2 agosto 2020 - novenoved

Le tartarughe depongono ancora: quattro nidi in Sicilia ed uno in Campania

Se il numero di nidi di Caretta caretta in Italia è in notevole aumento rispetto agli scorsi anni, con picchi mai raggiunti nella recente storia documentata, nella sola regione Sicilia sta avvenendo qualcosa di ancor più incredibile. Sono infatti già più del doppio le nidificazioni ad oggi censite sulle coste regionali rispetto allo stesso periodo del 2019.

La giornata odierna ha visto addirittura la conferma di ben cinque deposizioni, di cui quattro avvenute in tre diverse province siciliane (Agrigento, Messina e Siracusa) e la quinta in Cilento (Salerno, Campania). Quest’ultima è stata individuata nei pressi del Freak Lido a Marina di Camerota (SA), ove già ieri era stato confermato un altro nido, e rappresenta la venticinquesima deposizione regionale messa in sicurezza quest’anno.

Per quanto riguarda invece le nidificazioni siciliane, le prime segnalazioni sono arrivate alla biologa marina Oleana Olga Prato, operatrice WWF e attivista del progetto “Life EuroTurtles“, già ieri sera poco dopo la mezzanotte.

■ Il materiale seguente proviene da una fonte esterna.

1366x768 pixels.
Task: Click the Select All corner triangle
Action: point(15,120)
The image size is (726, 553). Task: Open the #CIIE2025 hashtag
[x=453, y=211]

E’ stato Giorgio Lorefice a contattare, attraverso il numero preposto, il personale del WWF, annunciando loro dell’avvistamento da parte di Giulio Lorefice di un esemplare di tartaruga marina sulla spiaggia di Isola delle Correnti a Portopalo di Capo Passero (SR). In seguito alla deposizione, l’intera famiglia Lorefice ha messo in sicurezza l’area nell’attesa dell’arrivo di Oleana, la quale ha poi nominato mascotte del nido il piccolo Renato.

La seconda segnalazione è stata effettuata da Carmelo Odisseo Sgandurra, che già due anni fa nella stessa zona rinvenne una nidificazione. Il primo a giungere sulla spiaggia di Cicirata (SR) ad Avola è stato il volontario WWF Salvatore Coriglione, il quale ha avuto la fortuna di assistere in prima persona alla deposizione della Caretta caretta.

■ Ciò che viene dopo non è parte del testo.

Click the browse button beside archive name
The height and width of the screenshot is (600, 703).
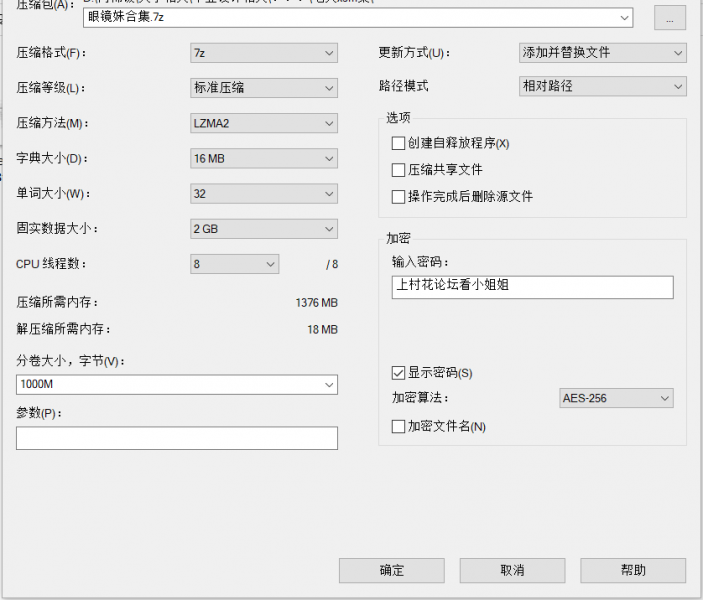point(670,18)
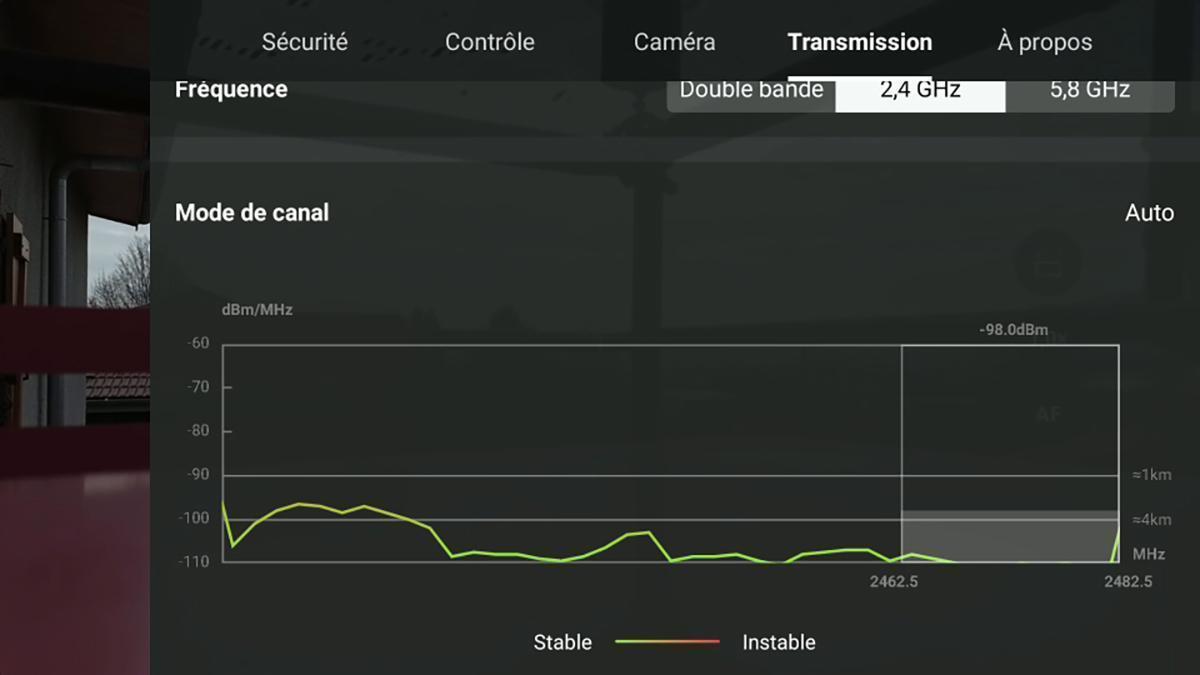
Task: Switch frequency to 5,8 GHz
Action: (x=1090, y=90)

La lunga giornata della biologa Prato non è però finita con l’ispezione di questi due nidi, infatti si è dovuta anche allungare a circa tre ore di distanza, precisamente a Messina, ove Samuele Vinci aveva segnalato a Simone Cappello (ricercatore del CNR) la presenza di una tartaruga sulla spiaggia. Quest’ultimo ha passato l’informazione a Daniela Sammartano del CRTM AMP “Isole Egadi“, la quale ha informato Nicola Napolitano del WWF di Trapani che ha avvertito Oleana.

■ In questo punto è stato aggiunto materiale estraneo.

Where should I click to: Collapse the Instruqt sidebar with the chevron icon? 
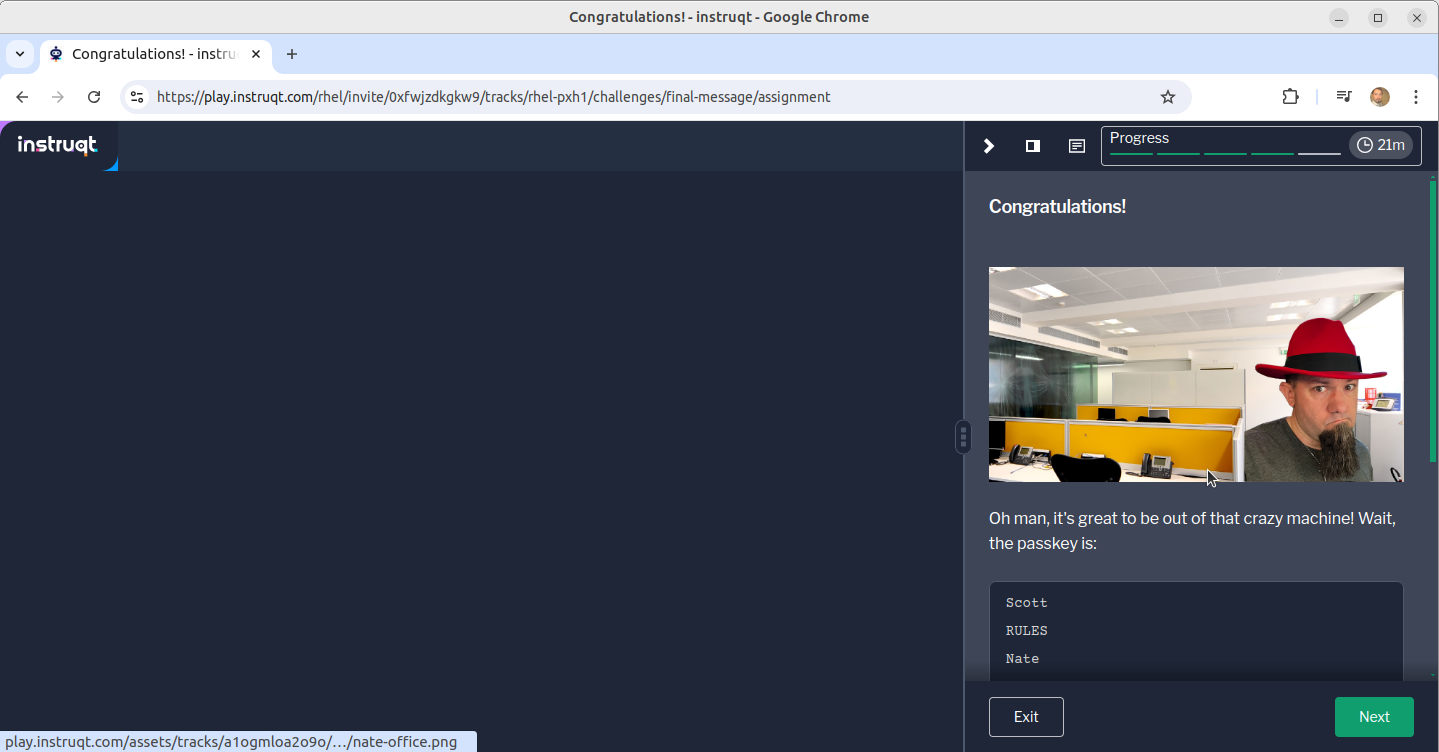pos(988,146)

Dopo la schiusa avvenuta a sorpresa sulla spiaggia di Brolo (ME), grazie alla segnalazione di Samuele è stato possibile ufficializzare così il secondo nido rinvenuto in provincia di Messina. L’altra deposizione confermata nella giornata di oggi in Sicilia è quella sulla spiaggia di Giallonardo a Siculiana Marina (AG), ad appena venti metri dalla prima effettuata su questo stesso arenile.